2013-09-02 00:19:21 | 教養・ドキュメンタリー

 昨日から泊りがけで出張。宿泊先で「摩文仁 沖縄戦 それぞれの慰霊」を見ました(NHK、8月31日日放送)。

 沖縄本島南部の摩文仁の丘。いまから68年前の6月23日、沖縄を守る第32軍司令官の牛島中将は、この地で参謀とともに自決、米軍はこの丘に星条旗を立てました。そして沖縄における日本軍の組織的抵抗は終わりを告げることになります。沖縄戦でもっとも多くの犠牲者を出したのが、この摩文仁だと言われています。

 その摩文仁で、さまざまな慰霊が行なわれています。沖縄県民はもちろん、戦友会、各県の遺族会、さらには自衛隊、そして米軍まで。日米両軍の将兵として沖縄で戦死された方、武器も持たず戦闘の巻き添えになった多くの民間人・・・ひととつの命の重さに違いはありませんが、それぞれの慰霊のあり方の違いをあらためて感じさせてくれた番組でした。

 摩文仁の地に沖縄戦の犠牲者を供養する碑がはじめて建立されたのは1946年のことです。摩文仁で戦争の犠牲者の遺骨を収集し、供養したのがはじまりだといいます。遺骨収集をはじめたのは地元の人たち。「遺骨収集は反米感情をあおる」という米軍の反対をおしきっての遺骨収集でした。その数3万5000体。故人の遺骨が遺族のもとに帰ることがほとんどなかった沖縄にとっては、このとき建立された「魂魄の塔」は、「お墓にも似た場所」だといいます。 

 しかし沖縄の日本本土復帰で摩文仁の慰霊は大きく様変わりをします。旧日本軍の戦友会、各県の遺族会による「慰霊塔」が摩文仁に建てられたといいます。その数、40超。カメラが追う慰霊碑には「大義に殉じた」「英霊」の文字が並びます。いまでは沖縄戦だけではなく、アジア・太平洋全域で「戦死」した方々の慰霊の地となっているそうです。

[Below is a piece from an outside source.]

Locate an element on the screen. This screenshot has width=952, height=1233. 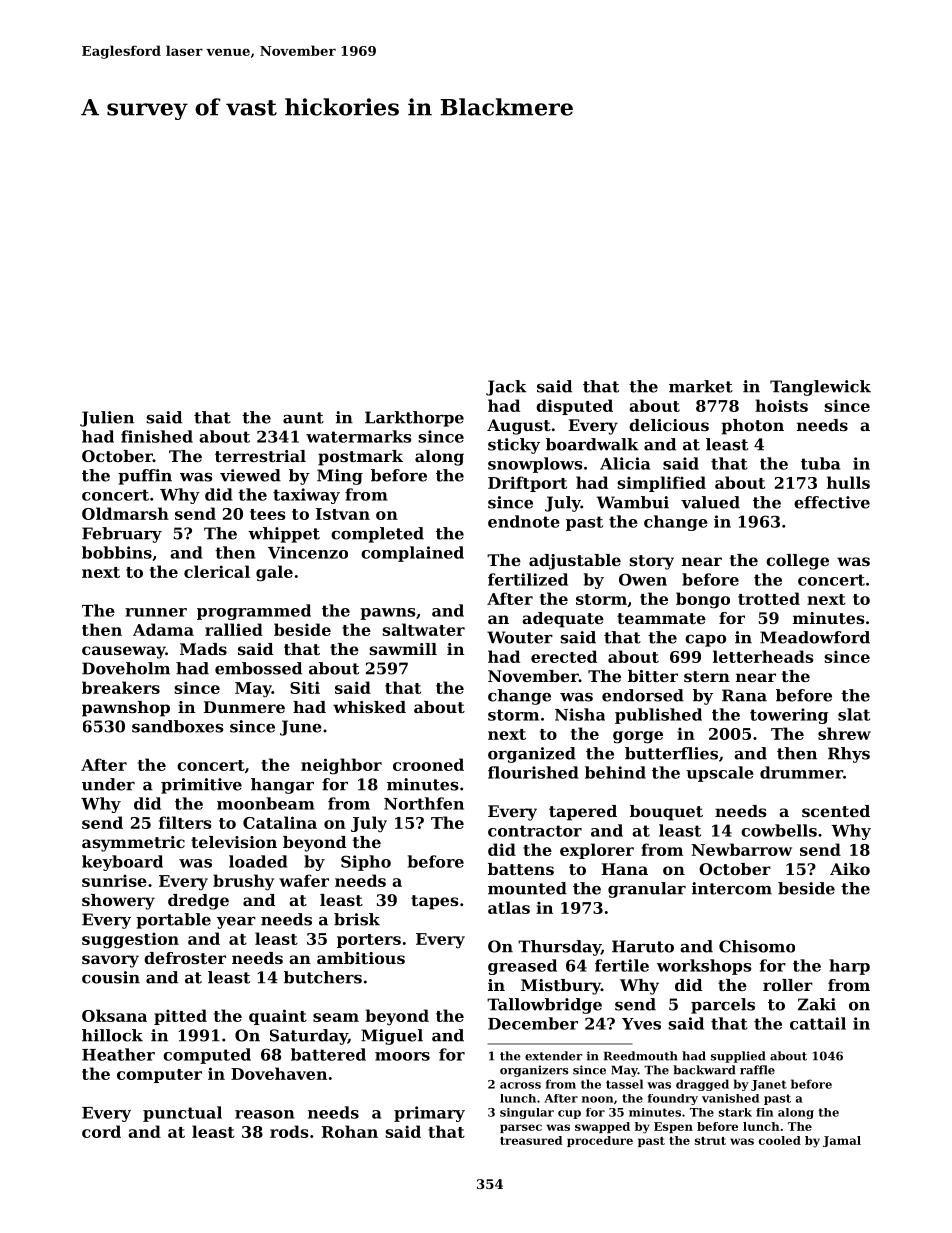
erected is located at coordinates (564, 656).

 私は、あの戦争で戦死された多くの方々は、天皇制政府の犠牲者だと思っていたので、同じく慰霊するべきではないか? と思っていましたが、沖縄では複雑な思いがあるようでした。

 番組では「日本兵がガマに入ってきたためにガマを追い出された」「米軍とたたかっているのは自分たち(日本兵)だ」という証言が流されます。沖縄戦を通じて、「軍は自分たちを守ってくれない」という気持ちが沖縄の人たちの心に刻まれていったようです。

 さて、その軍のトップだった牛島満中将の慰霊塔を参拝する人たちがいます。沖縄に駐屯する自衛隊の幹部たちです。隊員は「個人的に参拝しています」といいますが、頭からつま先まで制服姿。彼らの背中に「私的参拝なら制服はやめてください」という県民の声がかかります。国会議員による靖国神社参拝が、国際問題になる(「内政問題だ」と言った自民党幹部もいますが)一方で、沖縄では制服組による牛島中将の慰霊塔参拝への抗議が行なわれていることをはじめて知りました。

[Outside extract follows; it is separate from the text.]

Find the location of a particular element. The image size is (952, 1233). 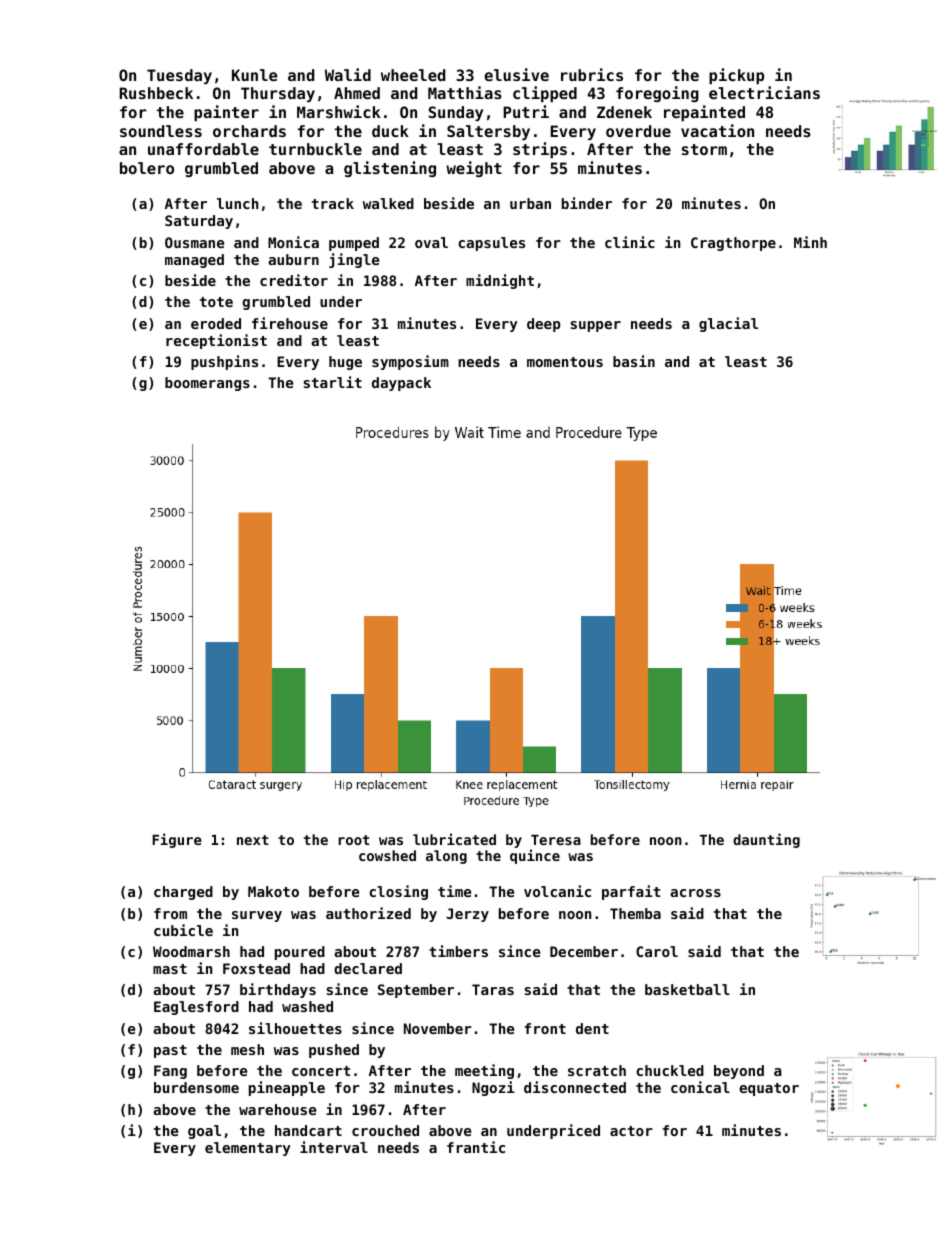

midnight is located at coordinates (500, 281).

 沖縄に駐留している在日米軍もまた「沖縄慰霊の日」に慰霊を行なっています。元沖縄県知事の大田昌秀さんは、「軍人、民間人、国籍を問わず沖縄で犠牲になった」方々を慰霊する目的で平和の礎の建立をよびかけました。そこには沖縄戦で亡くなった米軍将兵の名前も刻まれています。在沖米軍は、6月23日、この平和の礎にたいして慰霊を行ないます。

 ところが、その一方で在沖米海兵隊が行なっている「教育」に、沖縄県民の慰霊とは正反対の姿を見せつけられました。

 米海兵隊は沖縄に配属された新兵に、沖縄戦の激戦地を見学させる「教育」を行なっているといいます。「過去から学ぶ」ためだそうです。そこで学ぶのは、日本軍の抗戦がいかに激しかったか、多くの犠牲を払いながら米軍が日本軍を圧倒したという「事実」です。

 「沖縄戦から何を学ぶか」・・・日本人の私は、「他国への侵略はもちろん、『友軍』が国民を犠牲にするような戦闘を繰り返してはならない」と考えるのですが、若い海兵隊員たちは違うようです。ある海兵隊員は「過去の戦争から学ぶことはとても大切です」「歴史から教訓を得て同じ失敗を繰り返さないためです」といいます。「経験と知識を受け継いでいくのが海兵隊の伝統なのです」と。彼らが学ぶのは、多くの民間人を犠牲にしたことではなく、海兵隊がいかに犠牲を少なく目的を達成するか・・・にあるようです。

 安倍政権は、その米軍とともに世界的規模で自衛隊が活動できるようにしようと、これまでの政府見解を変えて集団的自衛権の行使を容認しようとしています。沖縄で失われた多くの命が、それを望んでいないのではないか・・・と改めさせて考えさせられる番組でした。